The series is lost but at least they have ended that trend. It was a distinctly zippier South Africa that took the field on the first day at Newlands. The fast men bowled with speed and menace and the spinner Paul Harris, although he didn't get enormous turn, was a handful thanks to his drift and subtle variations. After a couple of simple catches were dropped early, they were also sharp in the field.
"It's nice to rock up on day one for a change to a Test match," Harris said. "We have rocked up on day three on the previous two and we've let ourselves down. It's great for us as a bowling unit to rock up on day one and that's probably the best we've bowled in a long time."
Crucially, Dale Steyn set the tone for his team-mates with his most consistently threatening day of the series. He finished with 4 for 56 and regained the dash that was his trademark in Australia. Steyn thumped a bouncer into the helmet of Andrew McDonald and bowled Michael Clarke with a pearler, a delivery that pitched in line, straightened slightly, beat the outside edge and clipped the top of off stump.
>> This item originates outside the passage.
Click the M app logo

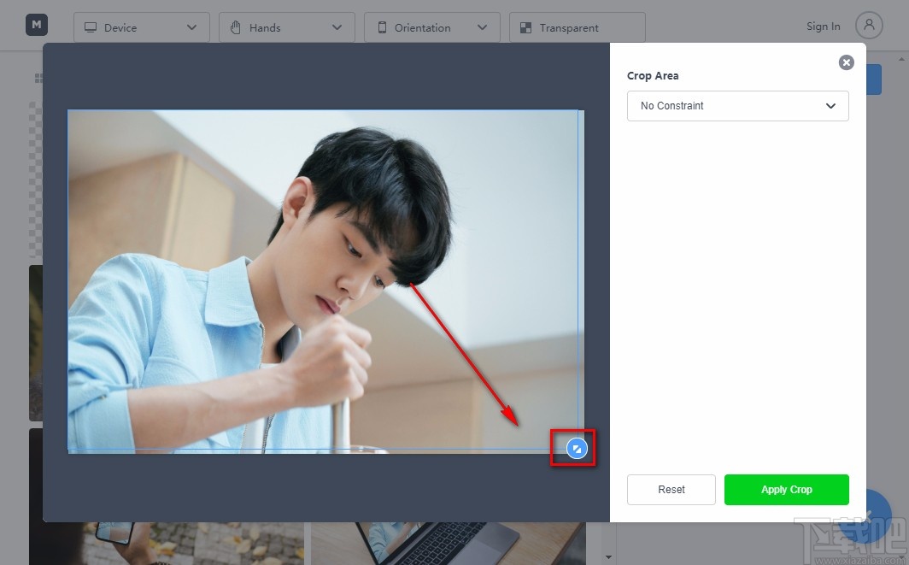coord(35,25)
Just as important were the efforts of Harris, who tossed the ball up to tempt the Australians and collected three wickets. There was a gusty wind blowing across the ground and it caused trouble for Simon Katich and Phillip Hughes, both of whom fell when they tried to slog sweep Harris and misread the drift, Hughes lbw and Katich top-edging a catch.
"It's a different skill to bowl into this wind and I really love it," Harris said. "Today the wind held it up so it wasn't easy to come down and hit the ball, especially cross-bat shots weren't easy against the spin bowlers. If you could come down and hit straight maybe it was a touch easier.
"It didn't go for him [Katich] today. On another day he probably would have slog-swept that and it would have gone for four and everyone would have said ra-ra. That's how the Aussies play spin. They come at you and they give you opportunities to get wickets."
While Harris' main weapon was his drift, Australia's debutant legspinner Bryce McGain did find some turn when he bowled two overs late in the day as South Africa made a strong reply to Australia's 209. Harris expected the slow bowlers to come into the match significantly over the next few days.
"History says it does turn here. In the last few Tests we've played here it has spun quite a bit," he said. "I think it will turn as the match goes on, days three, four and five. It's really slow so it's hard work for the seamers."